Saturday 25 August 2012


Great times in stem cell land

For much of the past decade, Beike Biotechnology, a private company based Shenzhen, China was one of the most prominent stem cell centers on earth. In its early years Beike founder, Hu Xiang (a.k.a Sean Hu) teamed up with an American professional named Jon Hakim (a.k.a John Harris). Beike has reported treating more patients than almost any other stem cell clinic.

Scott Alexander Moffett (who usually goes by Alex) teamed up with Beike fresh out of a string of successful businesses in south and southeast Asia (visit his public LinkedIn page for a list of companies he has headed). He became the new head of Beike Biotech’s holding company, Beike Holdings and embarked on an impressive campaign to diversify their stem cell business outside of China. In the two and half years he was there, he helped build a network of affiliates and subsidiaries that spanned from Romania to Saudi Arabia to India to Malaysia and Indonesia.

Alex at the World Stem Cell Summit 2009. Watch the video here

But when Hu abruptly sold his stem cell company in late 2010, Moffett followed soon after, buying out the holding company and launching his own new venture, a Bangkok-based “Vanuatu corporation” called Siricell (apparently meaning “The wealth of the cell” in Sanskrit/English), which has the  mission of targeting “age related disease management and to assist in the extension of life until the Singularity Nexus expands the scope and capacities of our work in these areas.” For those of you who don’t read life extension books, the “Singularity” is a proposed future point at which technological development makes it possible to extend human lifespan radically or perhaps even indefinitely. Whether that is achieved through unforeseeable and unlikely advances in medicine, or by uploading a digitized simulacrum of one’s neural network into a computer, I for one will not be holding my breath for it to arrive. (But good luck to all the True Believers!)

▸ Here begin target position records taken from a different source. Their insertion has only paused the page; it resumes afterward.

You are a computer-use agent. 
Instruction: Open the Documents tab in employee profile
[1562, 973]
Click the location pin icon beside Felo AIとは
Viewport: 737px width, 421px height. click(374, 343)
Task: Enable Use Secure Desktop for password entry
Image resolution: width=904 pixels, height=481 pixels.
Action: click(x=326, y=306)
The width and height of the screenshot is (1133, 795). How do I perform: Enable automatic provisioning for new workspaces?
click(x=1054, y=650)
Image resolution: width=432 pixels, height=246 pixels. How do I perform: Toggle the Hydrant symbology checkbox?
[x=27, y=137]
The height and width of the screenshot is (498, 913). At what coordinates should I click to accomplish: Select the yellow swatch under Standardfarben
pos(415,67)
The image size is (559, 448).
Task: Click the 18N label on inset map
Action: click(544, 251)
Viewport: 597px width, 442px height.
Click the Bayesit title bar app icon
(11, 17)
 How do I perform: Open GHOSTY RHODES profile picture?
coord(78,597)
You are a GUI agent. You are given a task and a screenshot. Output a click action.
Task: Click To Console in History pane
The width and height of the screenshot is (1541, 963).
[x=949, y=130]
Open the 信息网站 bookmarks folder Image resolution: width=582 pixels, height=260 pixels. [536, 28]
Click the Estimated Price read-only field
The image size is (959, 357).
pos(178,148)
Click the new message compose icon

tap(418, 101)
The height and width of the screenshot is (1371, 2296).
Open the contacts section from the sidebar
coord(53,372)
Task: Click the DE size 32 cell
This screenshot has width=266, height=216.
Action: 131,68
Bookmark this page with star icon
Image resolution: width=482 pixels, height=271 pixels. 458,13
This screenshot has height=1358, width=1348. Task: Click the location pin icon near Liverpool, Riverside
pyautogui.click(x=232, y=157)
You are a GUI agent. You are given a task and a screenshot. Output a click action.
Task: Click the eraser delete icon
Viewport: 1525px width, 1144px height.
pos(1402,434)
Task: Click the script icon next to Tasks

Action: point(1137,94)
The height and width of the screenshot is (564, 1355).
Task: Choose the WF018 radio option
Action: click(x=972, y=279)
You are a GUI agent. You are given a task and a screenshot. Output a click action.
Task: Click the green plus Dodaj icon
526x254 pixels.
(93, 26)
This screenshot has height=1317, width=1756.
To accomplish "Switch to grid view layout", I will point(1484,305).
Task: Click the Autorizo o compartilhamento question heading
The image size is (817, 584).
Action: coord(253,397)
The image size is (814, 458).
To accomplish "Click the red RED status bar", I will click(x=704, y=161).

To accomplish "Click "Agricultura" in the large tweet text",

And there are many true believers indeed, represented enthusiastically by the SENS (Strategies for Engineered Negligible Senescence) Foundation, an anti-aging research group headed by Aubrey de Grey, with backing from such impressive backers as PayPal co-founder and Ron Paul’s favorite sugardaddy Peter Thiel and “Internet entrepreneur” Jason Hope. (If you had hundreds of millions of dollars, as these two do, you might try to live forever too.) Interestingly, the SENS Foundation is listed on the Siricell website as a member of the advisory board.

Moffett himself is no stranger to out-of-the-box thinking. He did spend nearly 20 years, after all, at the helm of various companies in the "ayurceutics" and herbal medicine space. And, as with his most Singular stem cells, and apparently drum machine technology (see Linn Moffet Electronics) as well, his expertise was self-taught (see Education). He also spent quite some time in his youth on the luxurious compound of the Fellowship of Friends, an esoteric group in Northern California established by an elementary school teacher in the early 70s to keep the teachings of Gurdjieff and Ouspensky alive. Moffett previously listed this on his Education history, but now only this screenshot remains.

And what good friends they are!

And now, here in 2012, we find Moffett and Marshank together again in a stem cell venture, with Moffett the Founder, Chairman and CEO and “Visionary Entrepreneur” Marshank the Director of International Development. Rounding out the crew is Narin "Jimmy" Apiraichuk, the youthful former VP of Theravitae, the Bangkok-based stem cell center set up by Don Margolis. Marshank stated via LinkedIn that, “SiriCell now has subsidiaries in India, Hong Kong, Thailand, Malaysia, Philippines and the Britisch [sic] Virgin Islands. In 2011 we will be opening subsidiaries in Panama and Egypt.”

I remain convinced that Moffett and Marshank have stumbled upon the stem cell fountain of youth.